Murray Lender's marketing promotions put bagels into the public consciousness. He was traveling throughout the United States marketing Lender's Frozen Bagels to a country which was disdainful of frozen foods and unfamiliar with bagels. In response to observations that March was the slowest month for sales of frozen foods, Murray Lender led an effort to declare March as Frozen Foods Month, raising sales dramatically. In recognition of his contributions to the industry as a whole, he was elected chairman of the National Frozen Food Association, nominated to the Halls of Fame of the International Deli-Bakery Association, and the Frozen Food Association. In response to the public's growing consciousness of health foods and the drop in popularity of white bread, he began to stress bagels as more natural baked goods, and Lender's Bagels became one of the first products to voluntarily include nutritional information on the package.
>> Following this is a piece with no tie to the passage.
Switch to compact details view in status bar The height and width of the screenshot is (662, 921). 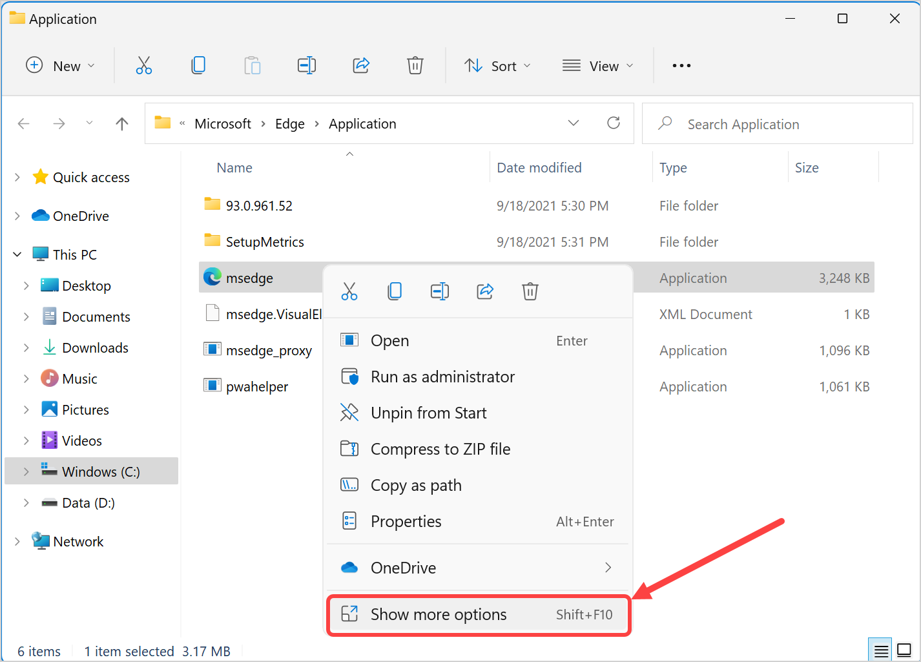point(880,650)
In a 1997 New York Times article, Eric Asimov described what he called the "informal border separating the land of fresh bagels from the frontier of the frozen assembly-line product made by Lender's Bagels" as "the Lender's Line."
Murray Lender appeared as a guest on The Tonight Show Starring Johnny Carson. He created green bagels for Saint Patrick's Day, oval bagels for President Lyndon B. Johnson to be photographed eating in the Oval Office, and "bagel heads", miniature decorated bagels, in the likeness of the world leaders attending the 9th G7 summit in 1983. In the late 1980s and early 1990s, a cartoon mascot, "BagelBird", was featured on t-shirts and other mail-order merchandise to promote the brand. When he died at age 81 on March 21, 2012, the Washington Post called him "the most important man in the modern history of bagels," adding "Lender’s bagels may taste like white bread with a hole, but what they lack in authenticity they make up for in meaning."

==New ownership==
In the spring of 1984, the Lender family sold Lender's Frozen Bagels to Kraft Foods, with the stipulation that Marvin would remain president and Murray spokesman for the next two years. Murray Lender publicized the sale in characteristic form, by holding "the marriage of the century", with Murray and Marvin escorting a 6 ft Lender’s Bagel, "Len", down the aisle to meet his new bride, "Phyl", a Kraft Philadelphia brand cream cheese. In 1987, Lender's had three plants in West Haven, a plant in New Haven, one in Buffalo, New York, and one in Mattoon, Illinois; the last is the site of the annual "Bagelfest", and also the only surviving Lender's Bagel plant in operation today. Kraft, which reportedly spent $12 to $15 million annually to advertise Lender's bagels, sold the company to Kellogg Company in 1996 for $455 million. Analysts criticized Kellogg's investment in a frozen product at a time when the popularity of fresh bagels was rising. Kellogg's introduced a $20 million television campaign for Lender's in Fall 1997. In October 1999, Kellogg's sold the business to San Francisco based Aurora Foods for $275 million, and ceased production at the New Haven factory in March 2000. In 2003, Aurora was bought by Pinnacle Foods, a subsidiary of the Blackstone Group since 2007.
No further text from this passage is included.